====== Material provided

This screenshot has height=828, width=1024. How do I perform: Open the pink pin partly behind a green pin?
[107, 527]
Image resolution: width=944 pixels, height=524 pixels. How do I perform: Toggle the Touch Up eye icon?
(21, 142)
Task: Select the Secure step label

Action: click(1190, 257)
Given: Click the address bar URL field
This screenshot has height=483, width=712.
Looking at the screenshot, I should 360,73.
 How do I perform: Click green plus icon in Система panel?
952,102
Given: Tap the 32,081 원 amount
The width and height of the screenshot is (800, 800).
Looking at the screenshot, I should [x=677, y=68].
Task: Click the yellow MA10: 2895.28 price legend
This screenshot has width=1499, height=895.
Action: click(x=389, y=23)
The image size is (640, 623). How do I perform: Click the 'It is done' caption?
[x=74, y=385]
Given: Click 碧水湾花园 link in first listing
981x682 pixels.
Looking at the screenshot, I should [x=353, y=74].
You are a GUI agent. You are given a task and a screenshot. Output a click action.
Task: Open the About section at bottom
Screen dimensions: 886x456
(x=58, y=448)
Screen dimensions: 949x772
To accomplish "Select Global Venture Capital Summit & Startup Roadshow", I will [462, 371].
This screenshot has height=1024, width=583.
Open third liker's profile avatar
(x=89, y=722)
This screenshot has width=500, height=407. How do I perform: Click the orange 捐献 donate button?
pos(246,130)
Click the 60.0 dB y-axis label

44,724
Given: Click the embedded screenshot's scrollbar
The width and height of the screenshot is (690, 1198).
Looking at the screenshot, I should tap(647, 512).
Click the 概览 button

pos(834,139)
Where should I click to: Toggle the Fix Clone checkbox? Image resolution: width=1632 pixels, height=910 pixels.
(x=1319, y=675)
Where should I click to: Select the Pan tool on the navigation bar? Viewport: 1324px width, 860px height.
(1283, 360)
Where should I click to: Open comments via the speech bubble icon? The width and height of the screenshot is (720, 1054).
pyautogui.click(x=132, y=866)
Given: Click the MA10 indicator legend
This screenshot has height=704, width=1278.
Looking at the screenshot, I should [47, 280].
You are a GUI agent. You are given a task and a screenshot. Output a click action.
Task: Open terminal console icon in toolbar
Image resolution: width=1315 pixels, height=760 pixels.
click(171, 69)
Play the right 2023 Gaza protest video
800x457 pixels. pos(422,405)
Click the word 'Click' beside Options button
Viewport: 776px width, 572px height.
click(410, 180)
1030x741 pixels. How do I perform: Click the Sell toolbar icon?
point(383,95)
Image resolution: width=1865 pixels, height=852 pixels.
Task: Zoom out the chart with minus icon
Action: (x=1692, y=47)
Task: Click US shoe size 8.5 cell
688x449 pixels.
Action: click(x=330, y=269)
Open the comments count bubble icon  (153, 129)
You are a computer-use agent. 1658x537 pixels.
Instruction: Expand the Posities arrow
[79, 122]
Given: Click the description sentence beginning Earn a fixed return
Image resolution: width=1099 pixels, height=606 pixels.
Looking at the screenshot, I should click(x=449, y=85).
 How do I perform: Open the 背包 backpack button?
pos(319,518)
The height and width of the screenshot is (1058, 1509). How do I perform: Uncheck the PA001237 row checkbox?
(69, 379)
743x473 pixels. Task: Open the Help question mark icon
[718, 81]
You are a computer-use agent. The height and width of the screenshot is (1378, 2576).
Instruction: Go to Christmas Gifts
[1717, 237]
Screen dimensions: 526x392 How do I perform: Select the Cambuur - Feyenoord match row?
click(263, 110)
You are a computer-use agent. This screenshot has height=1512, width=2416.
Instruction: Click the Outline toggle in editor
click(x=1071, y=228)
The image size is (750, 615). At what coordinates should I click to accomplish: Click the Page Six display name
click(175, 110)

============

**Brief:** Would you transcribe the entire listing above without any deviation?

**Answer space:**
This screenshot has height=828, width=1024. How do I perform: Open the pink pin partly behind a green pin?
[107, 527]
Image resolution: width=944 pixels, height=524 pixels. How do I perform: Toggle the Touch Up eye icon?
(21, 142)
Task: Select the Secure step label

Action: click(1190, 257)
Given: Click the address bar URL field
This screenshot has height=483, width=712.
Looking at the screenshot, I should 360,73.
 How do I perform: Click green plus icon in Система panel?
952,102
Given: Tap the 32,081 원 amount
The width and height of the screenshot is (800, 800).
Looking at the screenshot, I should [x=677, y=68].
Task: Click the yellow MA10: 2895.28 price legend
This screenshot has width=1499, height=895.
Action: click(x=389, y=23)
The image size is (640, 623). How do I perform: Click the 'It is done' caption?
[x=74, y=385]
Given: Click 碧水湾花园 link in first listing
981x682 pixels.
Looking at the screenshot, I should [x=353, y=74].
You are a GUI agent. You are given a task and a screenshot. Output a click action.
Task: Open the About section at bottom
Screen dimensions: 886x456
(x=58, y=448)
Screen dimensions: 949x772
To accomplish "Select Global Venture Capital Summit & Startup Roadshow", I will [462, 371].
This screenshot has height=1024, width=583.
Open third liker's profile avatar
(x=89, y=722)
This screenshot has width=500, height=407. How do I perform: Click the orange 捐献 donate button?
pos(246,130)
Click the 60.0 dB y-axis label

44,724
Given: Click the embedded screenshot's scrollbar
The width and height of the screenshot is (690, 1198).
Looking at the screenshot, I should tap(647, 512).
Click the 概览 button

pos(834,139)
Where should I click to: Toggle the Fix Clone checkbox? Image resolution: width=1632 pixels, height=910 pixels.
(x=1319, y=675)
Where should I click to: Select the Pan tool on the navigation bar? Viewport: 1324px width, 860px height.
(1283, 360)
Where should I click to: Open comments via the speech bubble icon? The width and height of the screenshot is (720, 1054).
pyautogui.click(x=132, y=866)
Given: Click the MA10 indicator legend
This screenshot has height=704, width=1278.
Looking at the screenshot, I should [47, 280].
You are a GUI agent. You are given a task and a screenshot. Output a click action.
Task: Open terminal console icon in toolbar
Image resolution: width=1315 pixels, height=760 pixels.
click(171, 69)
Play the right 2023 Gaza protest video
800x457 pixels. pos(422,405)
Click the word 'Click' beside Options button
Viewport: 776px width, 572px height.
click(410, 180)
1030x741 pixels. How do I perform: Click the Sell toolbar icon?
point(383,95)
Image resolution: width=1865 pixels, height=852 pixels.
Task: Zoom out the chart with minus icon
Action: (x=1692, y=47)
Task: Click US shoe size 8.5 cell
688x449 pixels.
Action: click(x=330, y=269)
Open the comments count bubble icon  (153, 129)
You are a computer-use agent. 1658x537 pixels.
Instruction: Expand the Posities arrow
[79, 122]
Given: Click the description sentence beginning Earn a fixed return
Image resolution: width=1099 pixels, height=606 pixels.
Looking at the screenshot, I should click(x=449, y=85).
 How do I perform: Open the 背包 backpack button?
pos(319,518)
The height and width of the screenshot is (1058, 1509). How do I perform: Uncheck the PA001237 row checkbox?
(69, 379)
743x473 pixels. Task: Open the Help question mark icon
[718, 81]
You are a computer-use agent. The height and width of the screenshot is (1378, 2576).
Instruction: Go to Christmas Gifts
[1717, 237]
Screen dimensions: 526x392 How do I perform: Select the Cambuur - Feyenoord match row?
click(263, 110)
You are a computer-use agent. This screenshot has height=1512, width=2416.
Instruction: Click the Outline toggle in editor
click(x=1071, y=228)
The image size is (750, 615). At what coordinates should I click to accomplish: Click the Page Six display name
click(175, 110)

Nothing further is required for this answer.